Material provided:
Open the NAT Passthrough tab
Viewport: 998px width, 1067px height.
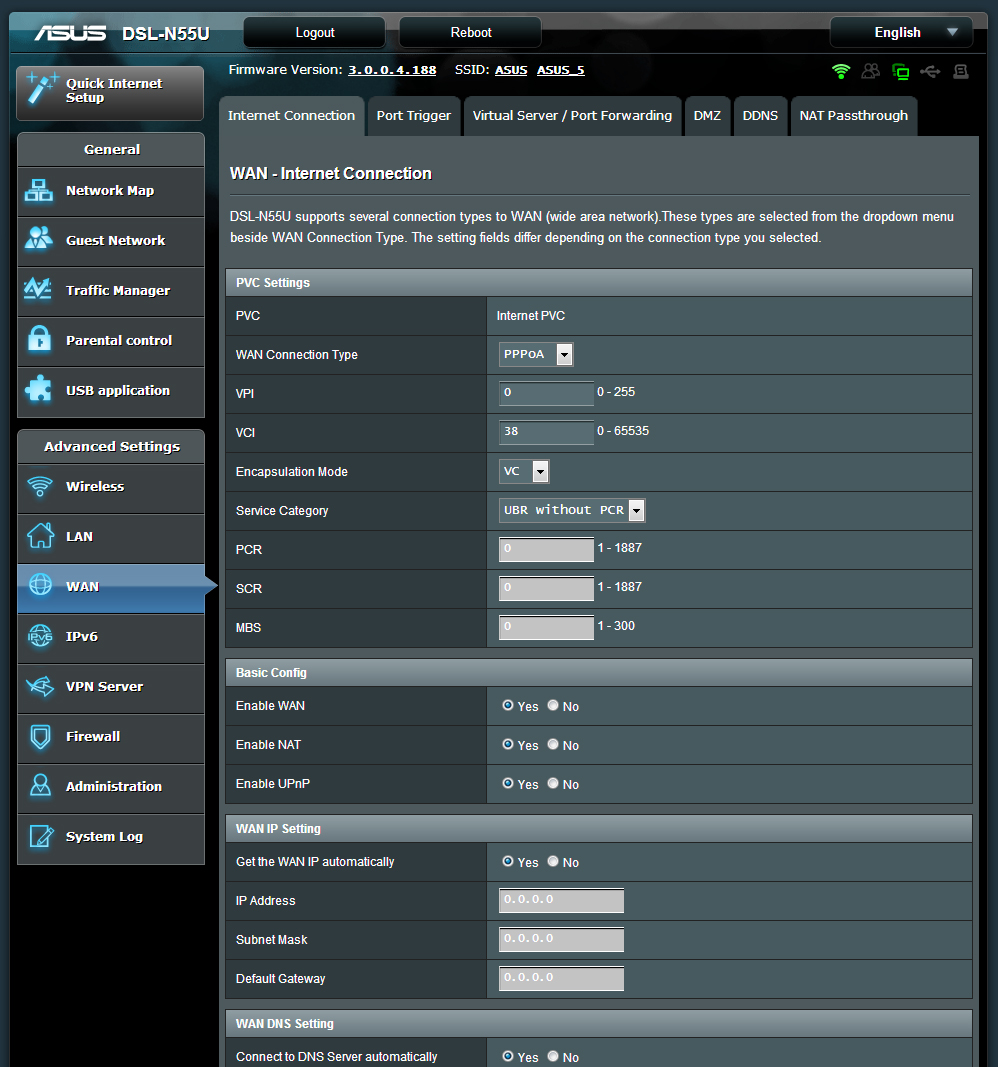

* * *

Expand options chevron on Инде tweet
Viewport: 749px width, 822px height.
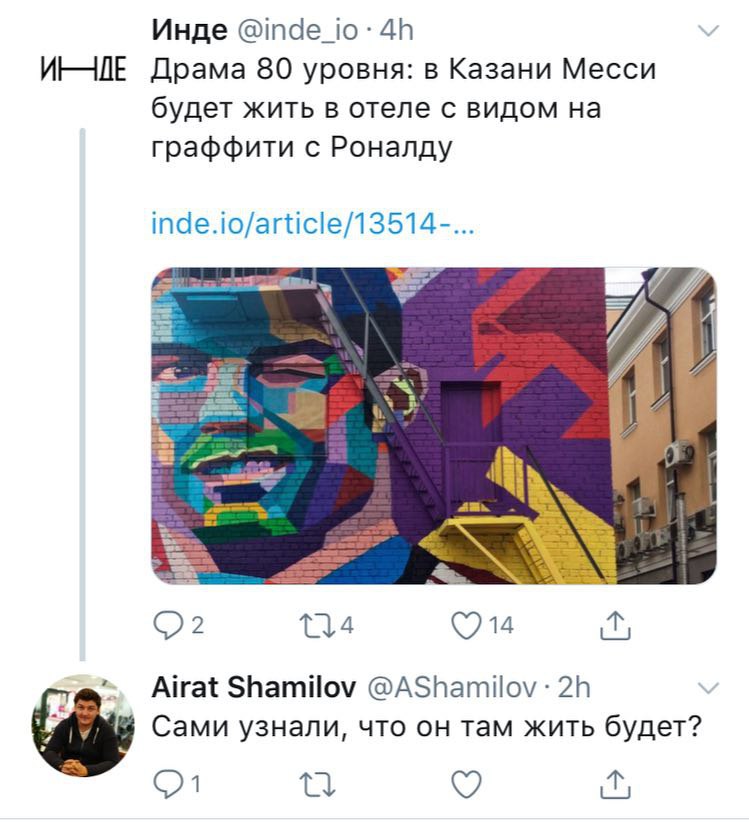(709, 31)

Your instructions:
Retype, in the same exact form, the lines of the material above from the line holding "Open the NAT Passthrough tab" through the line holding "Viewport: 998px width, 1067px height.".

Exercise answer:
Open the NAT Passthrough tab
Viewport: 998px width, 1067px height.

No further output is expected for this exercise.